In the last few decades, x-ray florescence (XRF) technologies have been more often used for jewelry analysis. XRF is now a widely used, proven, and accepted method of chemistry analysis and used in karating of precious metals samples, including for purity and fineness. XRF analysis provides a less expensive, quicker testing alternative to fire assay and chemical tests, and on-the-spot analysis of silver, platinum, or other materials, making it an easy way to boost customer confidence and ensure dealer reliability.
However, a method and instrument for accurate and fast identification of whether a piece of jewelry is plated with certain precious metal has seen lagging the market needs. The challenges remain due to a few considerations, among them, the need to address deviating standard of thickness or cut-off threshold for defining whether a piece of jewelry is plated or not. For example, the thickness of identified gold on the surface of necklace in a range of 5 to 10 micron would render the conclusion that the necklace is gold plated. However, for bracelets, the same thickness of 5 to 10 microns might not render the same conclusion that the bracelets are gold-plated.
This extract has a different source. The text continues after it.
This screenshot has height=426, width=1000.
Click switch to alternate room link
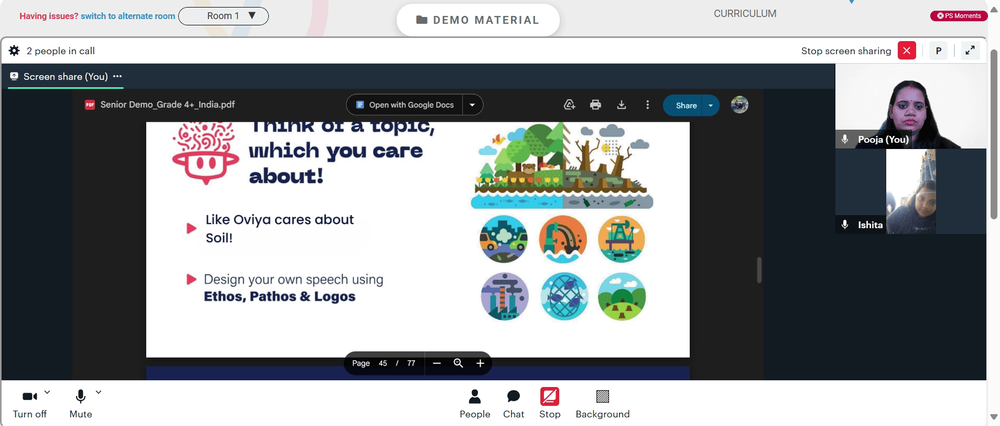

Some prior teachings shown to use XRF for measuring concentrations of certain elements, in surface-covering layers, such as paint, can be found with reference to U.S. Patents, for example, U.S. Pat. Nos. 5,396,529 and 7,702,067, both by Grodzins, (herein collectively as “Grodzins”). Grodzins teaches measurement of the concentration of lead in paint on the basis of inducing and detecting fluorescence of the x-rays of lead.
The contents of the foregoing Grodzins U.S. Pat. Nos. 5,396,529 and 7,702,067 are incorporated herein by reference.
The previous teachings as mentioned above all include the following steps using XRF for identifying a specified element on the surface of an object:                a. illuminating a surface of the sample with x-ray excitation radiation;        b. measuring a first intensity of a characteristic emission line of the specified element at a first energy;        c. measuring a second intensity of a characteristic emission line of the specified element at a second energy;        d. calculating the ratio between the first intensity to the second intensity to establish the possible thickness of the specified element disposed above the bulk of the sample.        
It therefore can be understood that the thickness can be quite accurately measured in existing practice as discussed above. However, existing methods do not address sufficiently what the measured thickness should be compared to, in order to obtain a confident conclusion whether the sample is to be considered plated with the precious metal or not. A predetermined cut-off thickness threshold to determine whether the sample meets the criterion qualifying the sample to be considered to be plated needs to be further defined for each functional category, i.e., chains, bracelets; and for each types of metal, i.e., silver, gold, etc. Therefore, an improved method and instrument is needed to more accurately and confidently provide customers with a reliable indication and/or quantitative measure indicative of whether a piece of jewelry is plated with the desirable metal or is not.